ASSIGNMENT
Print the data that follows exactly as it stands, from its first line through the line containing "Task: Click the browser back arrow", and stop there.

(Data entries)
★ ★ ★ ★ ★ ★ ★

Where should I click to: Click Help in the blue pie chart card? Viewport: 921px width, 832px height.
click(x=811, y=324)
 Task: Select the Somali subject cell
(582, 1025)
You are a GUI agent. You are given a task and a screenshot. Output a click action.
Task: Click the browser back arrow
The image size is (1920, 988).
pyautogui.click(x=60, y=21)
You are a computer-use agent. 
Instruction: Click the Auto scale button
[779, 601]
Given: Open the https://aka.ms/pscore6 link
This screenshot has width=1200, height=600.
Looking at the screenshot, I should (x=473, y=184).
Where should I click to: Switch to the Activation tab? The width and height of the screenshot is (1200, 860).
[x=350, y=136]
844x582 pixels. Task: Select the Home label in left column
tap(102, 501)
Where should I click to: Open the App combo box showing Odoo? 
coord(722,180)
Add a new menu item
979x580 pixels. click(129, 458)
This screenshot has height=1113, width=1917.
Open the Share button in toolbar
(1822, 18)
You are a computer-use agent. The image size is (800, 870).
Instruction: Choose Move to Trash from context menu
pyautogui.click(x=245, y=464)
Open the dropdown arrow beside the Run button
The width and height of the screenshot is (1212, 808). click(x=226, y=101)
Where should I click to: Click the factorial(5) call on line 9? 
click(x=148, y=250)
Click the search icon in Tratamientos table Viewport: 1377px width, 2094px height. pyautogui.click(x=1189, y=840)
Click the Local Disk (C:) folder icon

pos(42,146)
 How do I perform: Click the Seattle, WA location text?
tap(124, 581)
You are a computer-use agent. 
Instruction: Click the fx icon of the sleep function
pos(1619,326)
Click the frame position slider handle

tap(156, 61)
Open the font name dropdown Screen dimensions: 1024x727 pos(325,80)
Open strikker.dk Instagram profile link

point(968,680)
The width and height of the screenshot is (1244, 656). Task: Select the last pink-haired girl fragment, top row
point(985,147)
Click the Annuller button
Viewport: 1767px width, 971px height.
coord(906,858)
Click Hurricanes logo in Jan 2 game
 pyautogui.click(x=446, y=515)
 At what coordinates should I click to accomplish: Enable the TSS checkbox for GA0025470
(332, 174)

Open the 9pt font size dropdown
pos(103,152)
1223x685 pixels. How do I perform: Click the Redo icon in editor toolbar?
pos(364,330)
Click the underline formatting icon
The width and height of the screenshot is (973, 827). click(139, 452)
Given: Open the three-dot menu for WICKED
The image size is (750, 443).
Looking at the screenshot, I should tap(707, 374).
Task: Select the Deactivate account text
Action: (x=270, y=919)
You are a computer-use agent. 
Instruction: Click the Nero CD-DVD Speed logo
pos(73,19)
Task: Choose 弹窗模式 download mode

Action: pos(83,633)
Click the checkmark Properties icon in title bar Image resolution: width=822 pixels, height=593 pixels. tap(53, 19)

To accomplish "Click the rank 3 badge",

★ ★ ★ ★ ★ ★ ★

COMPLETED EXERCISE
Where should I click to: Click Help in the blue pie chart card? Viewport: 921px width, 832px height.
click(x=811, y=324)
 Task: Select the Somali subject cell
(582, 1025)
You are a GUI agent. You are given a task and a screenshot. Output a click action.
Task: Click the browser back arrow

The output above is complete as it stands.